- Relator(a)
- Ministro Herman Benjamin
- Órgão julgador
- Segunda Turma
- Data do julgamento
- 17/10/2018
- Data de publicação
- 04/12/2018
STJ – Acórdão, Rel. Ministro Herman Benjamin, Segunda Turma, j. 17/10/2018, p. 04/12/2018
PROCESSUAL CIVIL E ADMINISTRATIVO. TERRENO DE MARINHA. ATUALIZAÇÃO DA TAXA DE OCUPAÇÃO. CONTRADITÓRIO. OFENSA FUNDAMENTO NÃO IMPUGNADO. SÚMULA 283/STF. REVISÃO. MATÉRIA FÁTICO-PROBATÓRIA. INCIDÊNCIA DA SÚMULA 7/STJ. 1. Caso em que a Corte regional, mantendo a sentença de improcedência, consignou que "a jurisprudência do Superior Tribunal de Justiça (STJ), em sede de recurso repetitivo, entendeu que a atualização das taxas de ocupação, que se dá com a atualização do valor venal do imóvel, não se configura como imposição ou mesmo agravamento de um dever, mas sim recomposição do patrimônio, devida na forma da lei". 2. O Tribunal de origem assentou ainda que foi determinada a realização de perícia na origem, tendo concluído que "O laudo pericial (fls. 150/166) esgotou as principais indagações do Juízo a quo para determinar o justo valor da taxa de ocupação.

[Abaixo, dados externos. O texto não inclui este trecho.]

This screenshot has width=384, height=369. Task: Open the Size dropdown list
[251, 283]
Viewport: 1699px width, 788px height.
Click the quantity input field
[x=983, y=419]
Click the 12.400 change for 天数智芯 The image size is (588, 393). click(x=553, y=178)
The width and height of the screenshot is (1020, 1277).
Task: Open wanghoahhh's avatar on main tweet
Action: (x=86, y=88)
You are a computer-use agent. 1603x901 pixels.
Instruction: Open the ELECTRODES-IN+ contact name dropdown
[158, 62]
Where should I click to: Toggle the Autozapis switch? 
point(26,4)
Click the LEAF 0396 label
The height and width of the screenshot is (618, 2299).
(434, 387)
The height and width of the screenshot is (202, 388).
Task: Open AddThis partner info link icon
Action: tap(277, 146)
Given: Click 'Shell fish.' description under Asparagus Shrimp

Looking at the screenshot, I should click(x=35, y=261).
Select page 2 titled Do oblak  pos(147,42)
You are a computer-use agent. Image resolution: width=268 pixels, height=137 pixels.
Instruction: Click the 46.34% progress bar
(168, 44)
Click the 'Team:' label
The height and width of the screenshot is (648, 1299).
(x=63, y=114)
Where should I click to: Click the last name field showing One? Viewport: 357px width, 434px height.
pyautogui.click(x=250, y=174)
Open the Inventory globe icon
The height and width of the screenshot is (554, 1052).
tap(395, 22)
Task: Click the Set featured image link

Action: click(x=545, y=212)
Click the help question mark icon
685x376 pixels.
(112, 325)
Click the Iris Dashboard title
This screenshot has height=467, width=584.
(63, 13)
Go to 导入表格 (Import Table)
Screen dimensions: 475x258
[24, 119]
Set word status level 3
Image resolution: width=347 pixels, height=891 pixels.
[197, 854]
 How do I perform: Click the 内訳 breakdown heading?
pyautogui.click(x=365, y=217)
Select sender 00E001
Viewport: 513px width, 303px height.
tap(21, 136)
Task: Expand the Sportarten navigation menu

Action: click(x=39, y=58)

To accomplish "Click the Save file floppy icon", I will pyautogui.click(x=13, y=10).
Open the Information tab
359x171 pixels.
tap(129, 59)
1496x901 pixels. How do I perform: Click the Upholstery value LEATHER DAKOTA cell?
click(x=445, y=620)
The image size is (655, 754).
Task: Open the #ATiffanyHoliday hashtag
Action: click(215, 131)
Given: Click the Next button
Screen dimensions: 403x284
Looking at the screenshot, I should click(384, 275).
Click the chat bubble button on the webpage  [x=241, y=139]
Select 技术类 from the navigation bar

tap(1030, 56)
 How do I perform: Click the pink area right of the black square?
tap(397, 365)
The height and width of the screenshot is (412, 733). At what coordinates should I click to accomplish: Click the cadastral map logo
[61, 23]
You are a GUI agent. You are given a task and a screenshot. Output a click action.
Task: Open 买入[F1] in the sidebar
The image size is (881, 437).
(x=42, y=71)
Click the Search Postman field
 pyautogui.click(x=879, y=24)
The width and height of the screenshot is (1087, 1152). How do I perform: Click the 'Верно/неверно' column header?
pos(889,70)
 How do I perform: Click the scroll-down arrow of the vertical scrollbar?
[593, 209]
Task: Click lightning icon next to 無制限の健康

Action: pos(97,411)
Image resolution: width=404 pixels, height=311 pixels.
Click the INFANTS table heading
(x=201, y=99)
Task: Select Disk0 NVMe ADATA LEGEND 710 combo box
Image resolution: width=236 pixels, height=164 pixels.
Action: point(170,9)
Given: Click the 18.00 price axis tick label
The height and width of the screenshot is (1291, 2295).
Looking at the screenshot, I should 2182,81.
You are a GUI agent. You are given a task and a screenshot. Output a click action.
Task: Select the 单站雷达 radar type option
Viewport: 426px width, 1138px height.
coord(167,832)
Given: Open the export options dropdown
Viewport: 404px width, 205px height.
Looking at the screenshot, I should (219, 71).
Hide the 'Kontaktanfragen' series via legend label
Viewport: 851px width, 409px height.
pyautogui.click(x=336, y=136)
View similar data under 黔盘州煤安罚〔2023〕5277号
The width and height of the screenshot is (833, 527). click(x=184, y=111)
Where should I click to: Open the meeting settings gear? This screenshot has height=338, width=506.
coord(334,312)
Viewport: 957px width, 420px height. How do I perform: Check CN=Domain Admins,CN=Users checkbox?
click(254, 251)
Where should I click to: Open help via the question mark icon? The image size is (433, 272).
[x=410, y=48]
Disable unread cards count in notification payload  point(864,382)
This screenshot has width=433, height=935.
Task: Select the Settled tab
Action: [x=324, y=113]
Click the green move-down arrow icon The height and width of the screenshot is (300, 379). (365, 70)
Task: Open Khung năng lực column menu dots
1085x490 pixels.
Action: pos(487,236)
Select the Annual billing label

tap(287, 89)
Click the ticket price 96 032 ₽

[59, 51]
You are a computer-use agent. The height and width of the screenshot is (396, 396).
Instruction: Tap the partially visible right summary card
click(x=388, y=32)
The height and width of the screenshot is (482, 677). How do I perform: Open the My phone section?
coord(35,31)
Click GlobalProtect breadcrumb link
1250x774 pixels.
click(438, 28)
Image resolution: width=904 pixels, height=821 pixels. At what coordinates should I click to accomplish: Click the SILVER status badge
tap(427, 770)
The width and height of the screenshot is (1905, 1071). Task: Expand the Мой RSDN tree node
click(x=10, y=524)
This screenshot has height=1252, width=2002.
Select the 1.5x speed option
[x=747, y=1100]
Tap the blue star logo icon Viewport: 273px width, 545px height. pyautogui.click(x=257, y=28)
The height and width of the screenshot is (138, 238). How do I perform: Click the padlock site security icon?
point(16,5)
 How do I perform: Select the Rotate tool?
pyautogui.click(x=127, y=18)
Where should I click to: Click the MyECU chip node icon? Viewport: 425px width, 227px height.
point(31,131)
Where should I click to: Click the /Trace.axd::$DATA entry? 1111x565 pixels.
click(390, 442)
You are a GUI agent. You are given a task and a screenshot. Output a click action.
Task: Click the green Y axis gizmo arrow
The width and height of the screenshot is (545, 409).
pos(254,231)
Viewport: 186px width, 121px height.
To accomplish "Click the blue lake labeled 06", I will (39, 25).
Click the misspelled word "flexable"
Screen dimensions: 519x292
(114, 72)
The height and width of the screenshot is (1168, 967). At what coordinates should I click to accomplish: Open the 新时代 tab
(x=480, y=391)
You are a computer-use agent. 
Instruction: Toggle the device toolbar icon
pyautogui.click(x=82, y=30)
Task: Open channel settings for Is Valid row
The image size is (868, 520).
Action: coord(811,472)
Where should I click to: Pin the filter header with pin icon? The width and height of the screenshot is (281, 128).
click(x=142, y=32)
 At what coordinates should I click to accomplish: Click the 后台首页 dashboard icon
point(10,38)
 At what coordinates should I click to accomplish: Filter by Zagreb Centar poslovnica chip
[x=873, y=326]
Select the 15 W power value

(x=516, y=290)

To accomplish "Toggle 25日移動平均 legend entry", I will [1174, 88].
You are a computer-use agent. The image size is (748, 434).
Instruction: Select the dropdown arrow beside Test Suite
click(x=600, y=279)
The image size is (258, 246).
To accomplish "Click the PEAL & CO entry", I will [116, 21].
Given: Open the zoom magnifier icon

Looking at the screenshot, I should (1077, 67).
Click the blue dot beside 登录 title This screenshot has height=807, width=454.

As irresignações da recorrente foram estritamente genéricas, fundamentadas apenas na região em que o imóvel em testilha se encontra. (...) os quesitos apresentados pela parte autora foram objeto de apreciação pelo perito no laudo pericial, não se verificando prejuízo à parte na hipótese em apreço (pás de nullité saras grief), em que as respostas fornecidas foram suficientes para satisfazer a finalidade da perícia e comprovar a correção da Planta Genérica de Valores atualizada relativa ao imóvel em testilha". O fundamento utilizado pela Corte a quo capaz de manter o acórdão hostilizado não foi atacado pelos recorrentes. Incidência, por analogia, da Súmula 283/STF. 3. Por fim, quanto à inadequação do valor da alíquota cobrado, o aresto definiu, com base na prova dos autos, que "não é possível aferir qual foi a alíquota aplicada pela União no cálculo da taxa de ocupação de todos imóveis descritos na petição inicial para o exercício de 2007, sendo que documento (fl. 53) indica que a alíquota aplicada no cálculo devido pelo imóvel cadastrado sob o RIP 5813 0004036-79 foi de 0,020 (dois por cento)". A revisão desse entendimento implica reexame de fatos e provas, obstado pelo teor da Súmula 7/STJ. 4. Recurso Especial parcialmente conhecido e, nessa parte, não provido. (REsp n. 1.758.068/RJ, relator Ministro Herman Benjamin, Segunda Turma, julgado em 17/10/2018, DJe de 4/12/2018.)